Before beginning to code, I had to find a way to parse the data from the .txt files. Since I chose MATLAB, I found it easier to keep the members and features in one matrix (2D array) rather than separating them into two. Next, I worked on implementing the nearest neighbor classifier inside the leave-one-out cross validation function. Once finished, I cross-checked my results against the professor’s results as a sanity check, and only then proceeded to work on the feature selection implementations.
The forward selection took time to wrap my head around, and I had to whiteboard the design to fully understand what was going to happen under-the-hood. Since MATLAB is one of my weaker languages (and I thought it was good practice to use for this project), I had some easily-avoidable syntactical errors that made forward selection not run properly. After fixing those errors, backward elimination and pruning forward selection were much easier to implement.
The small dataset displayed the most consistent results. All three algorithms found the feature subset [8 10] to be the most accurate combination of features, at 94.5%. The large dataset was a bit more inconsistent. The forward selection and pruning forward selection algorithms found the feature subset [47 63] to be the most accurate, at 95.5%. However, the backward elimination found the feature subset [2 5 7 8 9 10 11 12 17 19 23 28 29 30 31 32 36 37 39 40 41 42 46 47 48 50 51 52 54 55 56 57 58 59 61 64 65 67 68 69 70 72 74 75 76 77 78 80 83 84 86 87 88 89 90 91 93 94 95 98 100] to be the most accurate, at an accuracy of 88.8%.
__________
Written problem 1: In the feature selection write-up, which feature subset did all three algorithms find most accurate on the small dataset?
Written problem 2: Output the passage of the feature selection write-up from "The small dataset" up to and including "accuracy of 88.8%.".
Written problem 3: Write the next part of the feature selection write-up, starting after its last sentence.

Recorded data:
__________
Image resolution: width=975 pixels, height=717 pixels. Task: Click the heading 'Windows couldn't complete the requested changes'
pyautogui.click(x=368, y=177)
__________
Reply 1: All three algorithms found the subset [8 10] most accurate, at 94.5%.

Reply 2:
The small dataset displayed the most consistent results. All three algorithms found the feature subset [8 10] to be the most accurate combination of features, at 94.5%. The large dataset was a bit more inconsistent. The forward selection and pruning forward selection algorithms found the feature subset [47 63] to be the most accurate, at 95.5%. However, the backward elimination found the feature subset [2 5 7 8 9 10 11 12 17 19 23 28 29 30 31 32 36 37 39 40 41 42 46 47 48 50 51 52 54 55 56 57 58 59 61 64 65 67 68 69 70 72 74 75 76 77 78 80 83 84 86 87 88 89 90 91 93 94 95 98 100] to be the most accurate, at an accuracy of 88.8%.

Reply 3:
Across all the datasets, we see that the pruning forward selection algorithm is the fastest algorithm to use. This is the case because when going down the tree of adding features, we don’t care about a subtree that performs worse than the current best accuracy found thus far. Because of this, we don’t have to evaluate the subtree, and can leave it be. This saves greatly on time, since each call to the leave-one-out cross validation function is costly, with a runtime of O(n^2).
Backward elimination placed 2nd in the runtime race on the small dataset, but takes quite a long time on the large dataset. Since backward elimination starts out with all the features in the dataset, the time it takes to remove an element, run leave-one-out cross validation on the new feature set, and place that element back would be costly. Since cross validation runs the nearest neighbor classifier, it needs to compare the distance between all members and their features in the dataset. However, it performs 2nd best on the small dataset, beating out forward selection.
Forward selection performs better than backward elimination on the large dataset, but slower on the small dataset. This could be because adding elements one by one will make running cross validation faster, since the nearest neighbor classifier doesn’t need to get the distance between members based on as many features as running backward elimination.